I’ve never been a big fan of the process known as “Fisking”; it’s a lazy and intellectually dishonest practice, and I refuse to accord it any legitimacy by lowercasing the “f,” as if it had somehow achieved common currency in our day-to-day language. (A quixotic, canutian gesture, to be sure; then, I do so love stubborn futility, except when I don’t.) And really, if we were to be honest with ourselves, go back to Fisk’s original, celebrated, storied report, and read what actually happened—

Kila Abdulla was home to thousands of Afghan refugees, the poor and huddled masses that the war has produced in Pakistan. Amanullah went off to find another car—there is only one thing worse than a crowd of angry men and that’s a crowd of angry men after dark—and Justin and I smiled at the initially friendly crowd that had already gathered round our steaming vehicle. I shook a lot of hands—perhaps I should have thought of Mr Bush—and uttered a lot of Salaam Aleikums. I knew what could happen if the smiling stopped. The crowd grew larger and I suggested to Justin that we move away from the jeep, walk into the open road. A child had flicked his finger hard against my wrist and I persuaded myself that it was an accident, a childish moment of contempt.
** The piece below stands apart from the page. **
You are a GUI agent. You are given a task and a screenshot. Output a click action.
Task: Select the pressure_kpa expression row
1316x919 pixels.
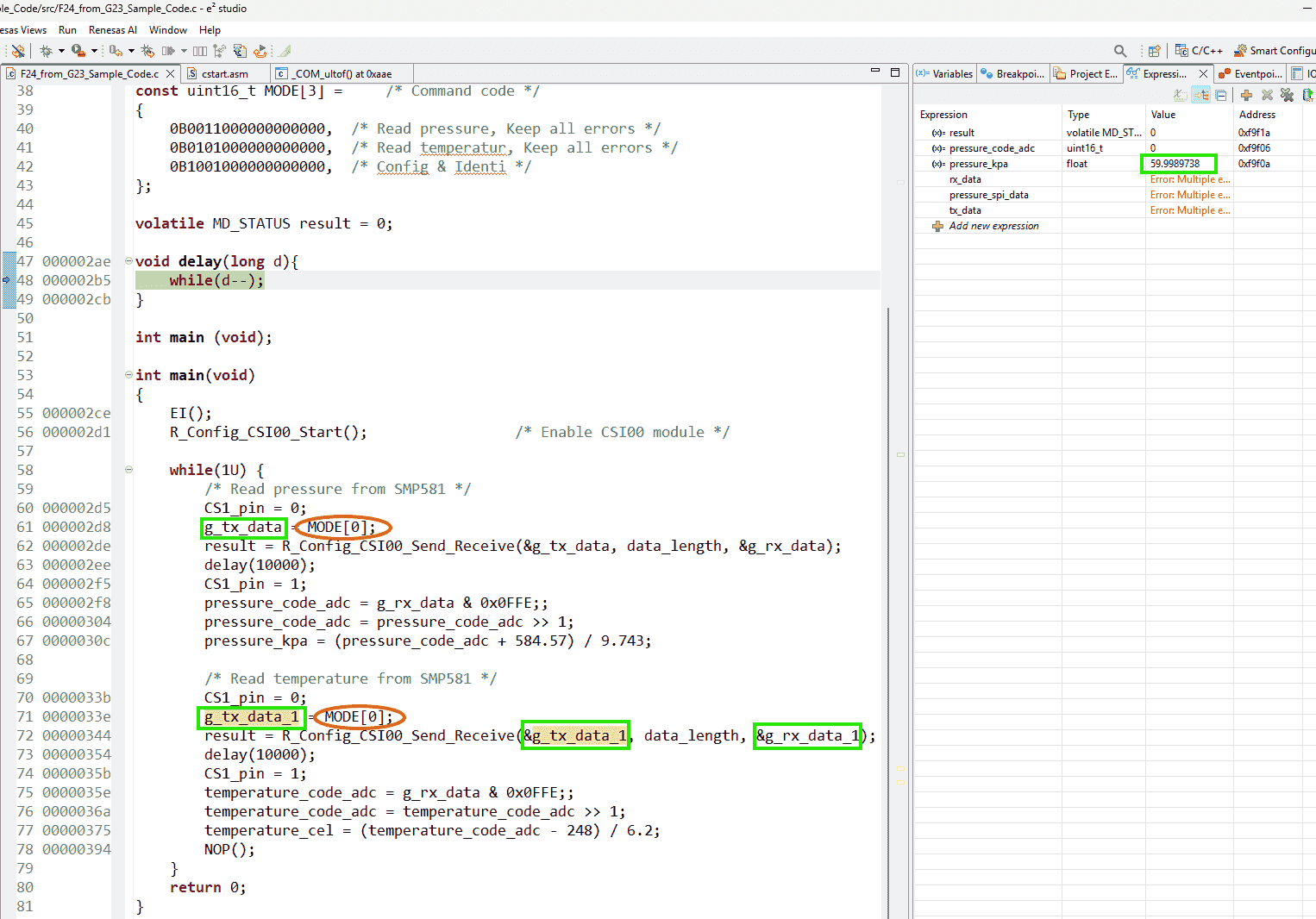[x=978, y=164]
Then a pebble whisked past my head and bounced off Justin’s shoulder. Justin turned round. His eyes spoke of concern and I remember how I breathed in. Please, I thought, it was just a prank.

Then another kid tried to grab my bag. It contained my passport, credit cards, money, diary, contacts book, mobile phone. I yanked it back and put the strap round my shoulder. Justin and I crossed the road and someone punched me in the back. How do you walk out of a dream when the characters suddenly turn hostile? I saw one of the men who had been all smiles when we shook hands. He wasn’t smiling now. Some of the smaller boys were still laughing but their grins were transforming into something else. The respected foreigner—the man who had been all “salaam aleikum” a few minutes ago—was upset, frightened, on the run. The West was being brought low.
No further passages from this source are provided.